Così, l’immagine dell’imputato, viene a poco a poco rovinata. Per capire come sia successo conviene rileggere le conversazioni private che lo riguardano. Una di queste avviene tra due suoi collaboratori che, secondo gli inquirenti, gli hanno organizzato un incontro con una prostituta a Milano: "Il ‘capo’ – dice uno all’altro – avrebbe preferito una bionda e ha giudicato 200 euro eccessivi per la prestazione". In un’altra conversazione telefonica invece, tra il principe ed il suo segretario Gian Nicolino Narducci che stanno discutendo della partecipazione di Vittorio Emanuele ad una manifestazione organizzata per raccogliere fondi a favore di un’associazione che assiste minori vittime di abusi sessuali, il segretario dice: "Speriamo che ci siano delle belle bambine". E il principe, urlando, risponde: “Subito, si”, facendo ridere Narducci. Poi Il principe prosegue: "Che bello, allora sono proprio contento perché tutto andrà bene e farà bel tempo". Fin qui, nell’ambito dell’indagine per associazione a delinquere, queste intercettazioni non sembrano avere alcun rilievo.
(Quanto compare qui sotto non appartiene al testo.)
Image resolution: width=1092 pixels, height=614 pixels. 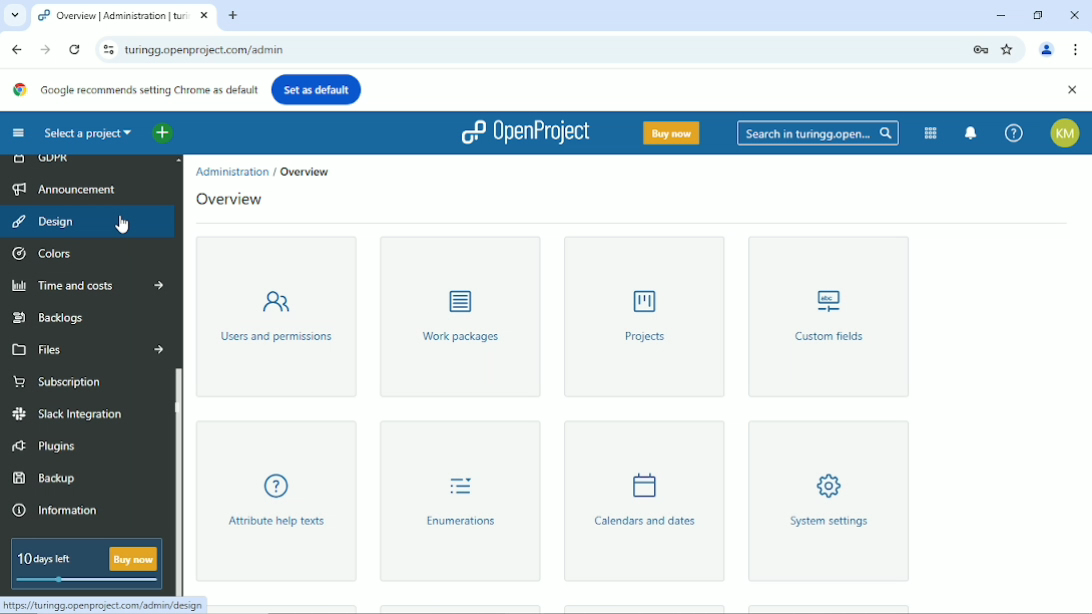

Ma non finisce qui, perché le conversazioni che trapelano dai fascicoli della Procura, non sono tutte. Un’altra conversazione tra i due fa riferimento ad un lavoro di riparazione effettuato male (o non eseguito per niente) da personale sardo sul motore della barca del principe. Dice che i sardi “puzzano e basta” ed insulta anche le loro madri. Improprio e molto offensivo ma, anche in questo caso, di nessuna rilevanza penale nel processo in questione.

Simile il caso degli insulti alla giornalista del Manifesto Giuliana Sgrena, rapita a Baghdad nel febbraio del 2005, quando perse la vita Nicola Calipari. Vittorio Emanuele fa apprezzamenti sgradevoli nei confronti della donna, ai quali Narducci risponde dicendo: "comunista di merda", sempre riferendosi alla giornalista. Come sopra: gravi insulti ingiustificati, ma privi di interesse penale, nell’ambito del cosiddetto Savoiagate.

Ma in riferimento a queste intercettazioni, è un’altra la dichiarazione che ha una certa rilevanza. A rilasciarla è stato proprio il GIP di Potenza Alberto Iannuzzi che, nell’ ordinanza di custodia cautelare del principe, ha definito "oggettivamente raccapriccianti" i termini usati da Vittorio Emanuele e dal suo assistente. Non solo. Ha anche riferito che "le parole e il tono utilizzati dal Savoia e dal Narducci appaiono emblematici della loro personalità".

Così è finalmente chiaro che le intercettazioni non sono destinate ad accertare i reati. Semmai, a scandagliare la "personalità" degli imputati. Parola di GIP.